For the first time in the nearly five-decade history of the UC Santa Cruz rugby team, a full set of stadium lights illuminate the Lower East Field allowing players to train together during the dark winter season hours.
That means no more bleary-eyed 6:30 a.m. practices that start in the dark and end with rushed departures for 8 a.m. classes and no more late-night student carpools to off-campus practice sites in Scotts Valley, Aptos, and Harvey West Park.
The lights turned on this month, thanks to a generous $190,000 donation by rugby alumnus George Kraw (1971), who played mostly “lock” and “break-away” on the first rugby team in 1967—the same team that is credited with being the first to adopt the venerated Banana Slug as its mascot. There was also a whole lot of footwork by campus administrators, rugby coaches, and a donation by Baton Rouge, LA-based Boss Light Towers that made the project a reality.

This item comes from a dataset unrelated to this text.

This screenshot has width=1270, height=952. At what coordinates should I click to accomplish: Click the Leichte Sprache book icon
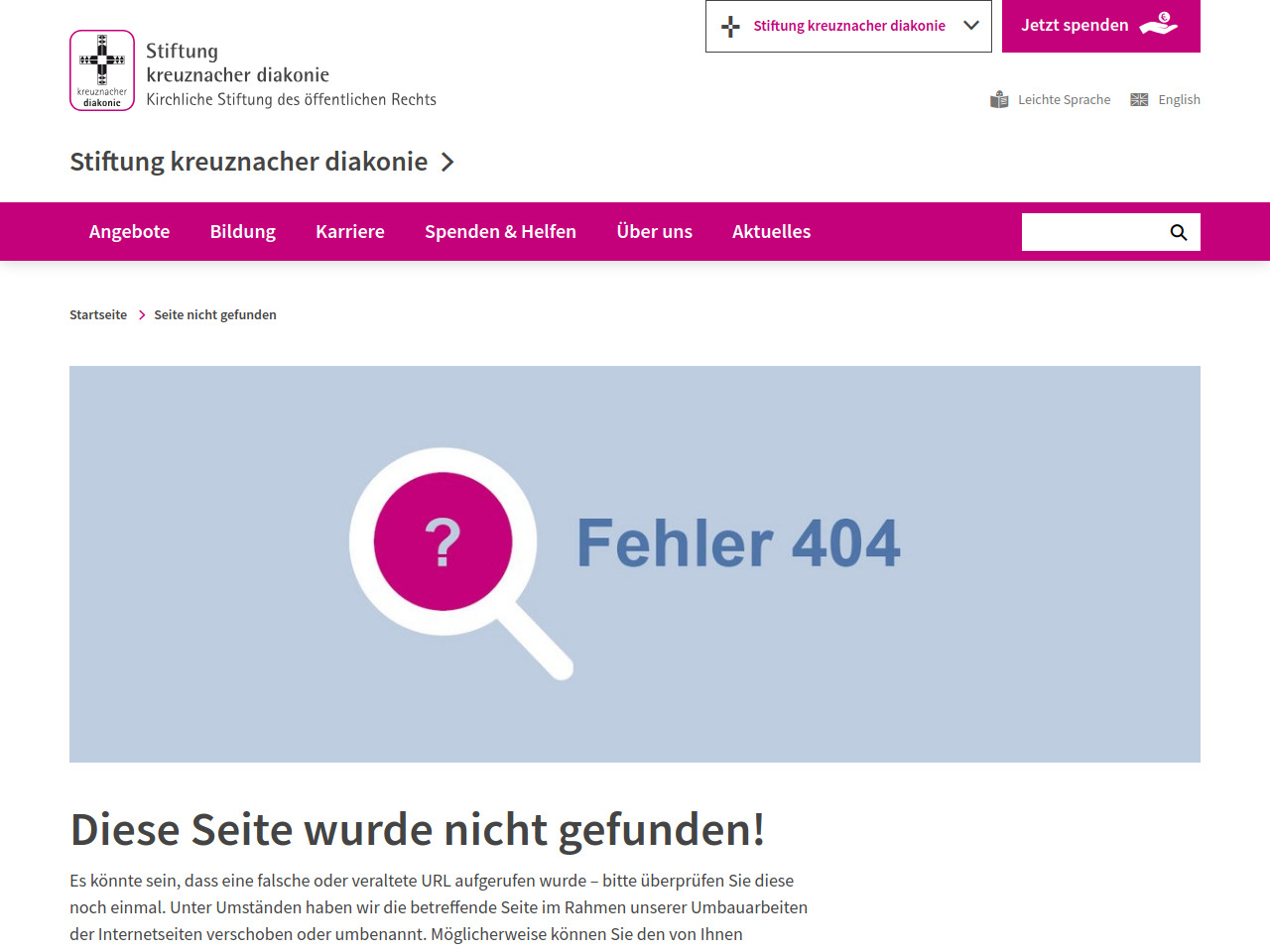point(999,99)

“It’s pretty exciting and kind of unbelievable,” says Billy O’Driscoll, the rugby team captain who plays fly-half, a position similar to quarterback in American football. “The mindset right now is to make the post-season playoffs this year. That’s our goal right now and I think it’s an attainable goal.”
That’s exactly what Kraw, a Silicon Valley civil attorney, was hoping to hear.

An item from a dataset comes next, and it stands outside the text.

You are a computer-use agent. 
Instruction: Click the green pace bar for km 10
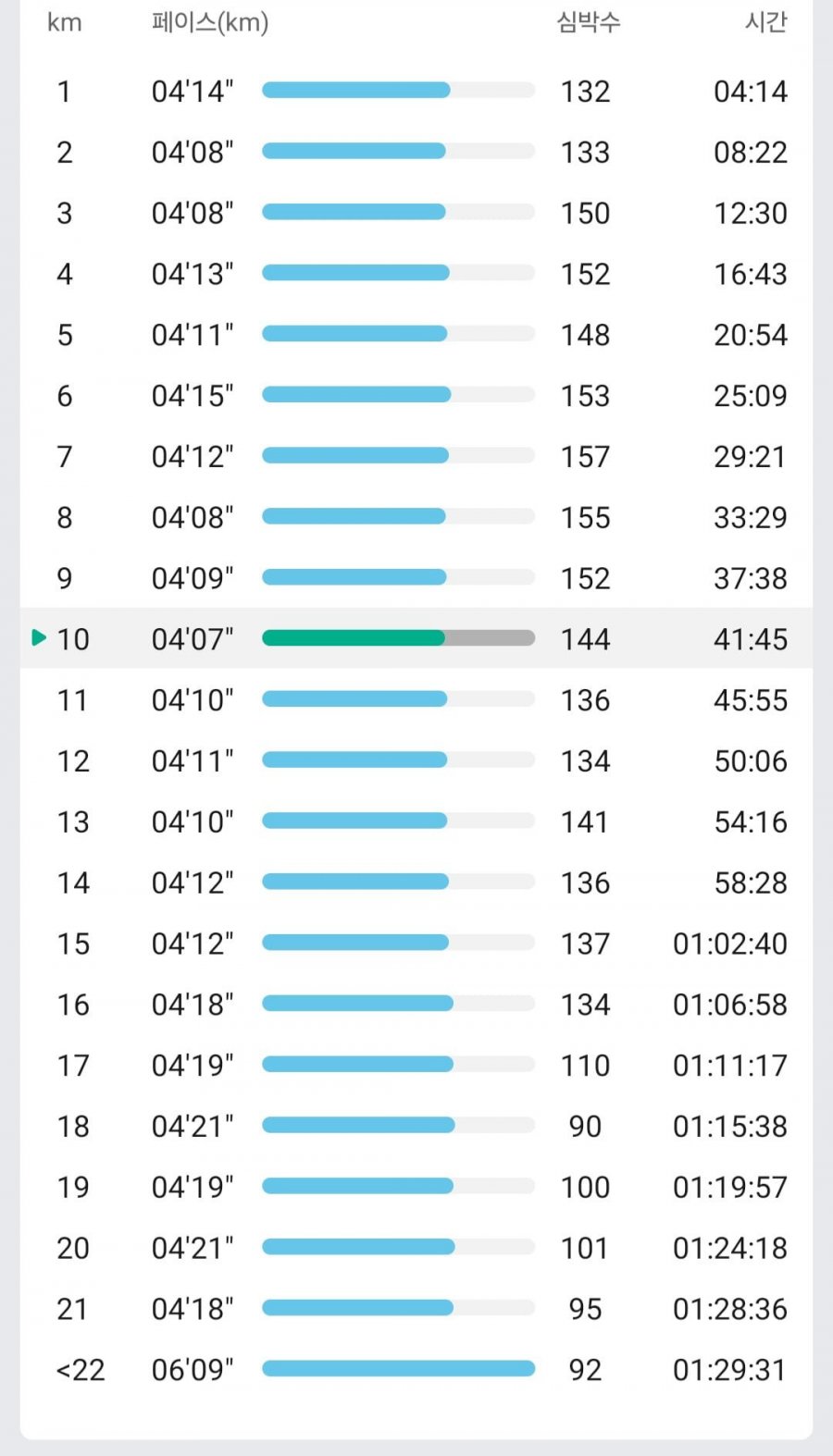354,637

“I think that a world-class university deserves a world-class rugby team and that requires lighted fields,” Kraw says. “I didn’t want to trouble the Regents or the legislature of the state of California. They’re busy, busy, busy. So, I wrote a check.”
Kraw, who was on campus last year for a rugby reunion, said he was impressed not only with the team, but in players’ commitment to shouldering the costs for the team during tight budget years. He asked what it would take to take the current team to the next level.
The answer was simple: more practice time. Until now it’s been nearly impossible to find time to practice all together due to complicated student schedules, field maintenance schedules, and too few hours of light in winter.
The 48 new lamps that stand 40-feet high from six mobile trailers are expected to surpass regulation lumens for night competitions and can be moved to accommodate other clubs, events, or emergencies. Directional shields around each 1,000-watt bulb minimize light pollution.
“I am hopeful that this leads to string of league championships and victories over Berkeley and Stanford, if not home matches with Oxford, Paris-Sorbonne, and Tokyo’s Waseda universities,” Kraw says.
The new rugby practice schedule is 7–9 p.m., Monday, Tuesday, and Thursday. The lights will also benefit the women’s rugby team and other athletic teams, if they choose to have night practices.
“It will have a huge impact on the ability of teams to improve and train and compete,” says Jeremy Sanford, an associate professor of Molecular, Cell and Development Biology who coaches men’s rugby along with head coach Robbie Bellue. “It will give us time to build the continuity we need to be competitive.”
Hopefully the lights will draw people like a beacon to the team. “There are still a lot of people who don’t know rugby is a sport the campus is really good at.”
The team feels the alumni support behind them, O’Driscoll says.
“There’s a lot of tradition in our club. The new lights add to feeling that “there’s a change in the wind for the team. We’re definitely getting our stride more. Everyone’s coming together.”